Kristin Schlegel was recently named the 2020-2021 Teacher of the Year for Milford Central Academy in Milford, DE.
With a Bachelor of Arts in French with an Economics Minor, Wittenberg University, Schlegel earned her Teaching Certification through ARTC, University of Delaware. She began her career with the Milford School District in 1998 as a French Teacher at the Milford Middle School and in 2007 became a Social Studies teacher as she transitioned into the Milford Central Academy.
“Being named teacher of the year brings on a mix of emotions. I am humbled by the recognition and so profoundly grateful to be working in Milford at the Central Academy,” said Schlegel. “There is such an incredible team of teachers there that support each other, teach each other, and work tirelessly to put the needs of our students first. Any one of my neighbors in teaching is also deserving of this recognition.”
When Schlegel was younger, she dreamed of becoming an astronaut. It was not until later, after careers in other fields and her own children had started school that teaching became her passion and her calling.
“I remember volunteering in my son’s kindergarten classroom and seeing how his teacher skillfully molded opportunities for curiosity and learning into every moment of her students’ day,” she said. “I could see the moment the spark of an idea took hold like a light in a child’s face. I wanted to understand that process. Now I spend each day trying to reveal that process to my students. I want them to understand how their own learning happens.”

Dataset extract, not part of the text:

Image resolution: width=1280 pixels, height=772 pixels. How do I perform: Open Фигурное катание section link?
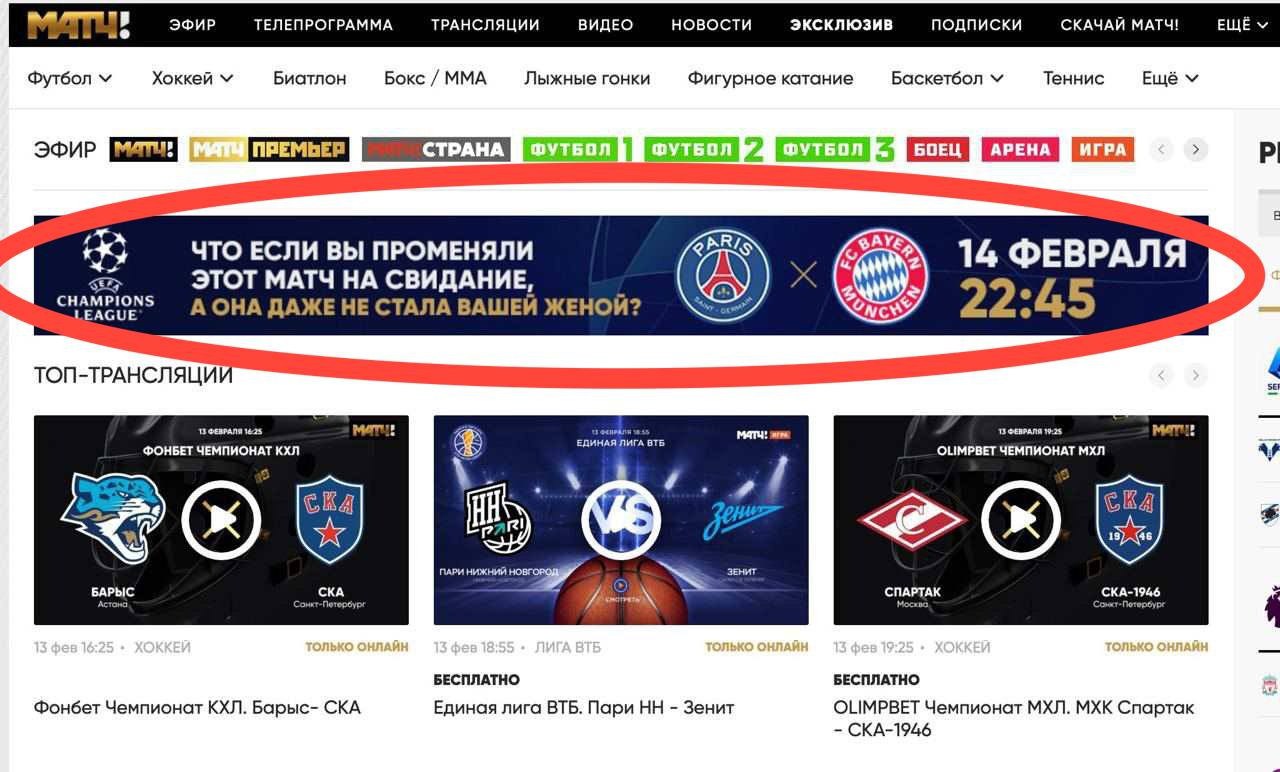point(770,78)
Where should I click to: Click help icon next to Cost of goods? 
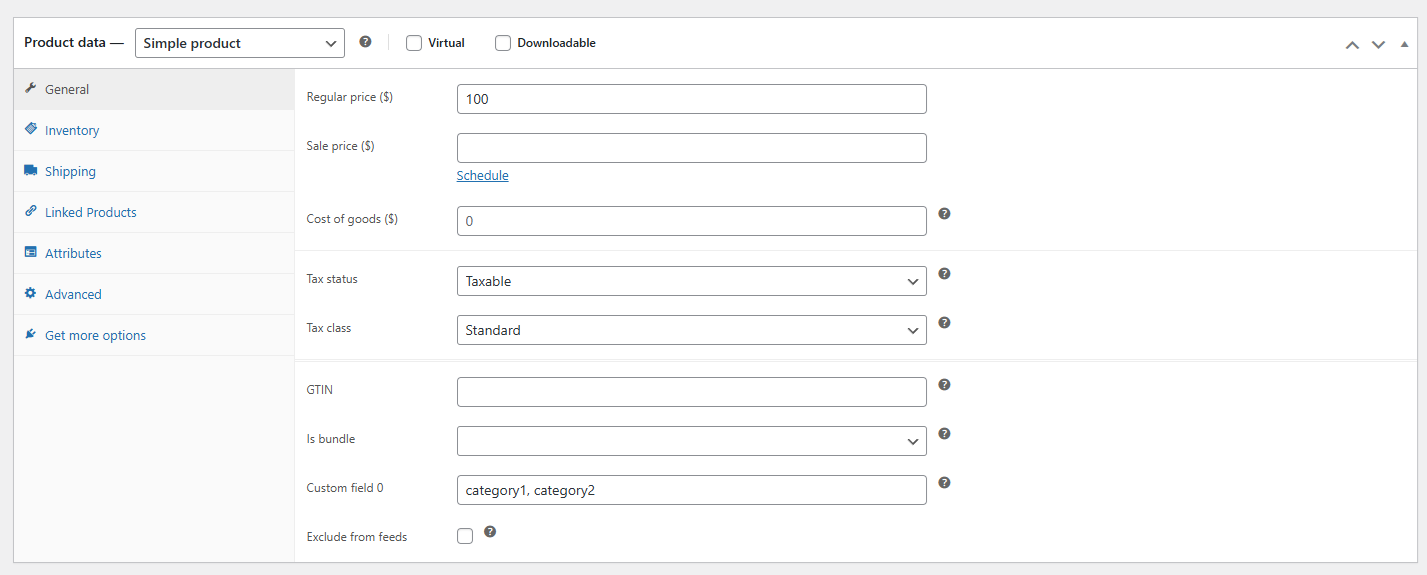(x=944, y=214)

Schlegel believes the new and different challenges and opportunities that each day brings are the best part about teaching. “ Every day is different. That might also fit into the category of what’s the worst thing about teaching. It is exciting though to be surrounded by young people. They are spontaneous, curious, genuine. There are days when it can be difficult but no one goes into teaching without enjoying a challenge,” she said. “There is a magic that happens a few months into the school year, when kids have procedures and day to day operations mastered. Suddenly you look out into your classroom or in the hall and you realize they have grown. Not just in size, but in maturity, confidence, empathy. And it translates into challenging concepts and materials in the classroom. They can really dig into a new unit with questions and skills that let them dive deep into meaning.”

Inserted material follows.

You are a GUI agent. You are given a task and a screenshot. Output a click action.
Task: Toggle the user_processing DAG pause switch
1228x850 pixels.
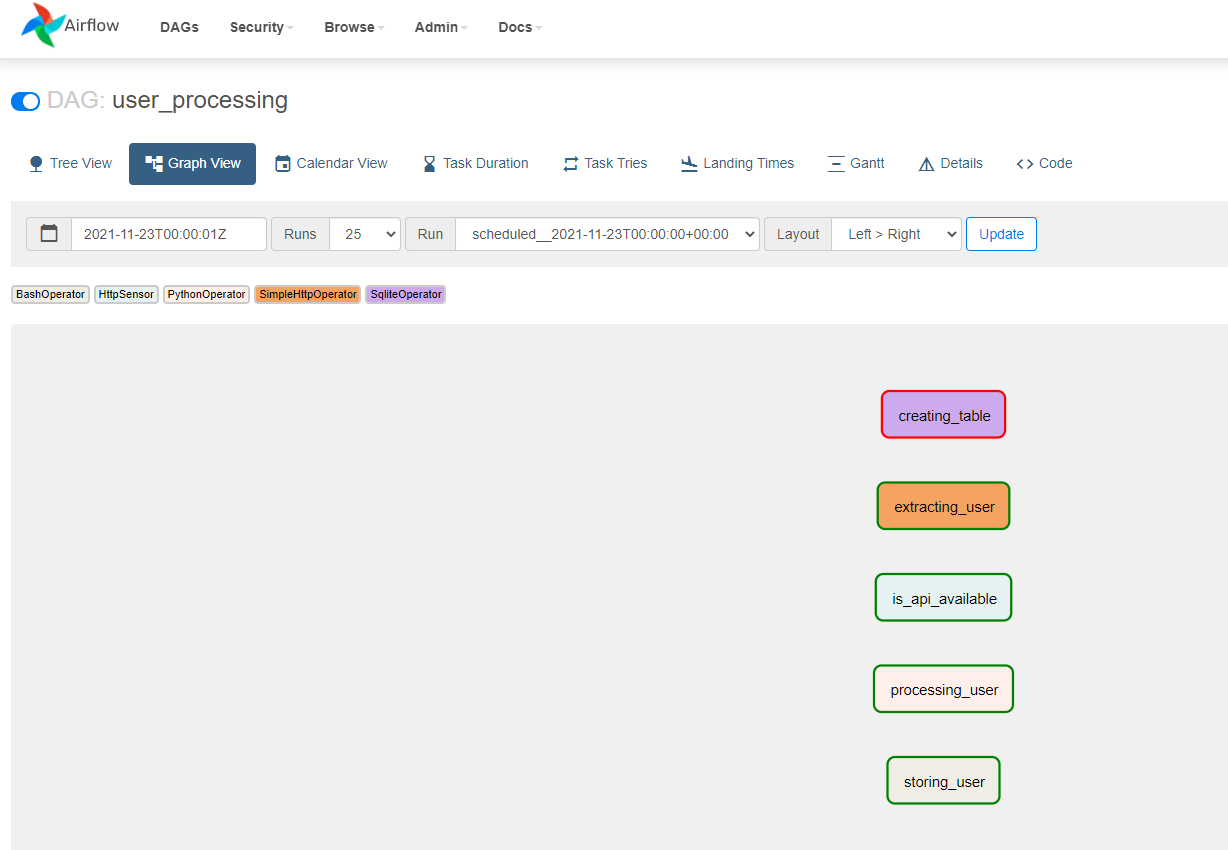click(25, 101)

Through the COVID-19 crisis, Schlegel believes the public has begun to grasp some of the challenges of teaching in recent weeks. “It was difficult at the beginning for teachers to adjust mentally, physically, and professionally. Our minds and bodies are so conditioned to our daily school routine – time segments, duty schedules, long hours on our feet, constantly fielding questions, where we at least have answers mostly prepared, and the constant sea of faces around us,” she said. “My first few weeks at home were a disaster. Now, we have a routine of sorts, but no teacher that I talk to is comfortable where we are. So I think it is important for everyone to know that whatever change is coming in terms of education, every teacher that I know will be working hard to adapt, prepare, and work every day with the needs of all of our students in mind. It’s a slow process sometimes, but I work with some of the most creative thinkers I have ever seen.”